Villa Maria vineyard predicts another loss

By PAUL MCBETH  2010-10-22 9:33:10

Villa Maria's grape supplier expects to post a third straight loss next year and is facing an uncertain future amid a deeper downturn in the wine sector than expected.

Terra Vitae Vineyards, which exclusively grows grapes for Villa Maria Estate, made a loss of $4.5 million, or 11 cents a share, in the 12 months through June after a loss of $3.1 million a year earlier.

Though both deficits were widened by a slump in the fair value of land and grape vines, the vineyard reported operating losses in each year and doesn't expect to return to the black until 2012.

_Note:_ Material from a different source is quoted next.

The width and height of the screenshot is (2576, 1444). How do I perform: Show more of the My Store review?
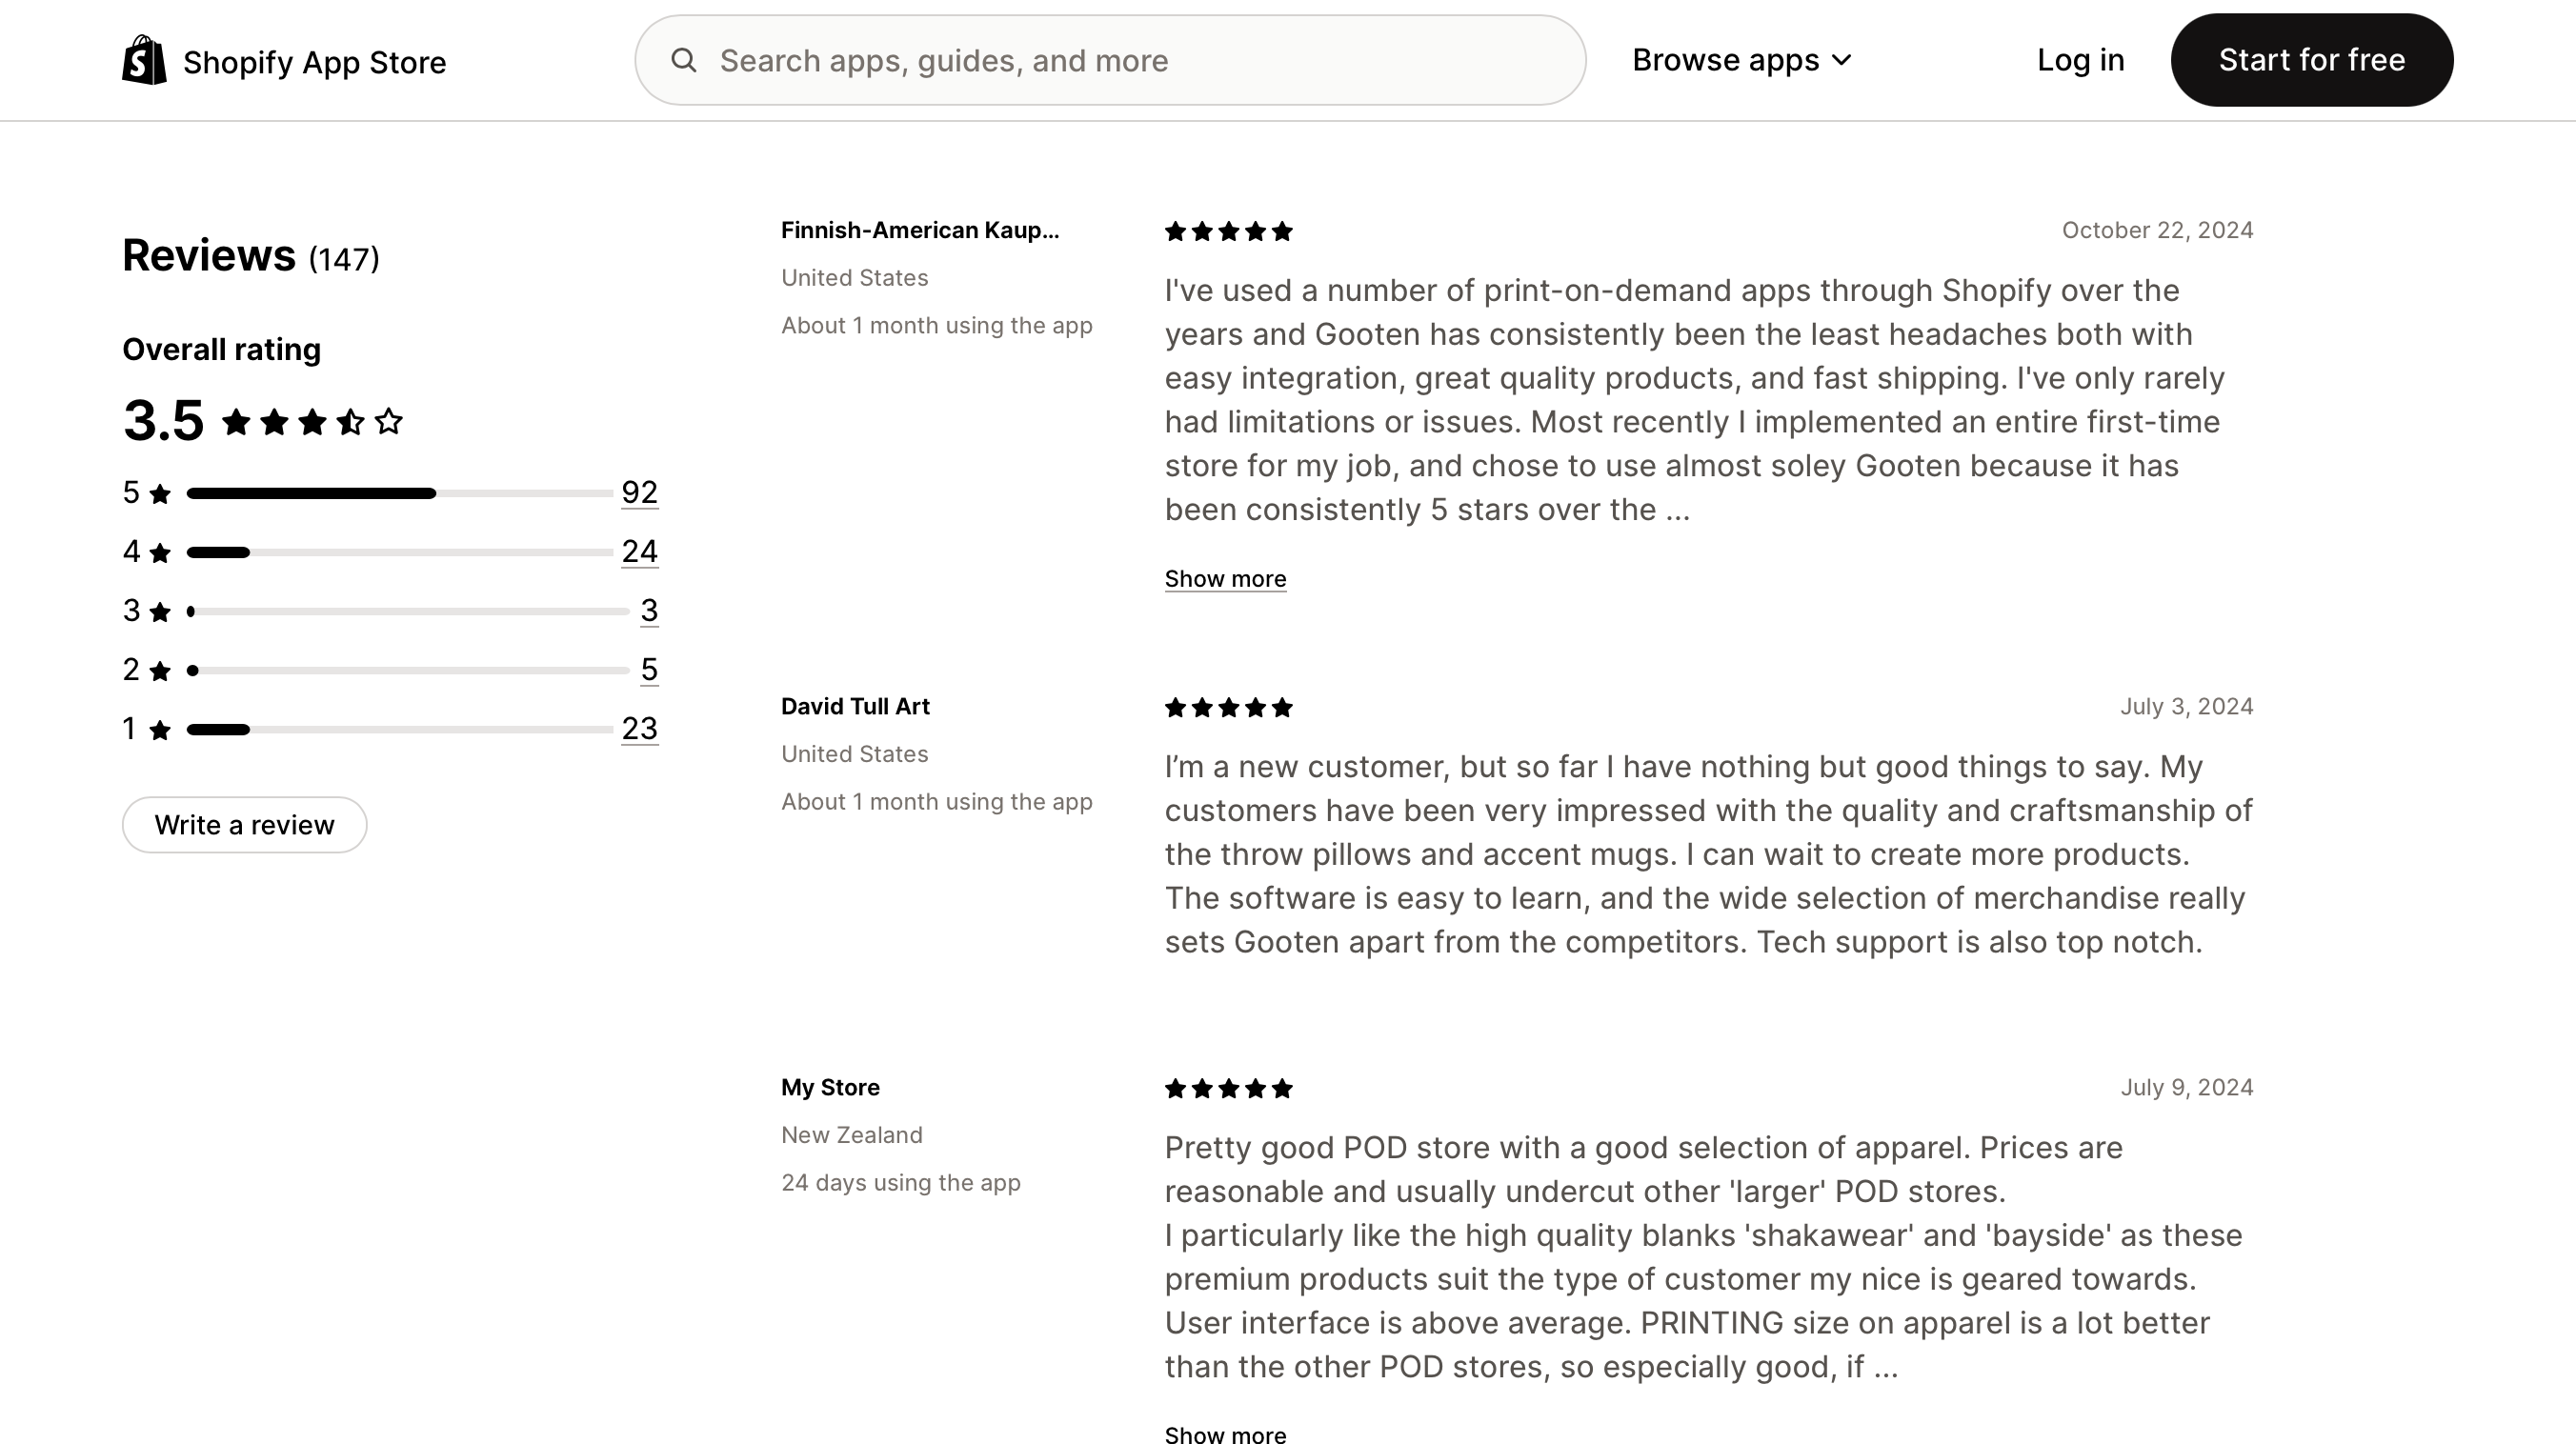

That's left question marks over the company's status as a going concern, something the directors could only confirm half-heartedly in the annual report.

"The directors have considered the company's future position and have established that it can reasonably be considered a going concern," the report said in a note on its status.

"The operating loss before fair value adjustments is forecast to reduce further in 2011, with a profit being achieved from 2012."

Terra Vitae is looking to extend its $25.3 million banking facilities with Rabobank, and may have to sell assets or undertake a rights issue if it can't secure new funding.

As at June 30, the vineyard drew down some $24.8 million of the credit line, up from $22.6 million in 2009.

The gearing ratio, which measures net debt as a percentage of a company's equity, rose to 45 per cent from 38 per cent a year ago. The ratio was 31 per cent in 2008.

In the company's favour is its long-term supply contract with major shareholder Villa Maria that requires the winemaker to buy all grapes grown at the Hawke's Bay and Marlborough vineyards at market price.

The agreement lasts until 2028, and if Terra Vitae does fall over during the period, Villa Maria has first right to buy the land, and power of veto over other bidders.

Chairman Joe Ferraby said the operating loss came with global wine prices still under pressure from a glut of sauvignon blanc in 2008 and sagging demand in the UK and US, which were both hit hard by the global economic downturn.

This was compounded by land values coming under pressure, with unrealised movements having to be recognised in the bottom line under International Financial Reporting Standards rules.

"Property prices throughout New Zealand have been affected by the global financial events and vineyard values have been affected by these events, along with the current lack of profitability in the wine industry," he said.

Shareholders will miss out on a dividend payment for a second year.

The shares, which are listed on the Unlisted market, last traded at 45 cents in March.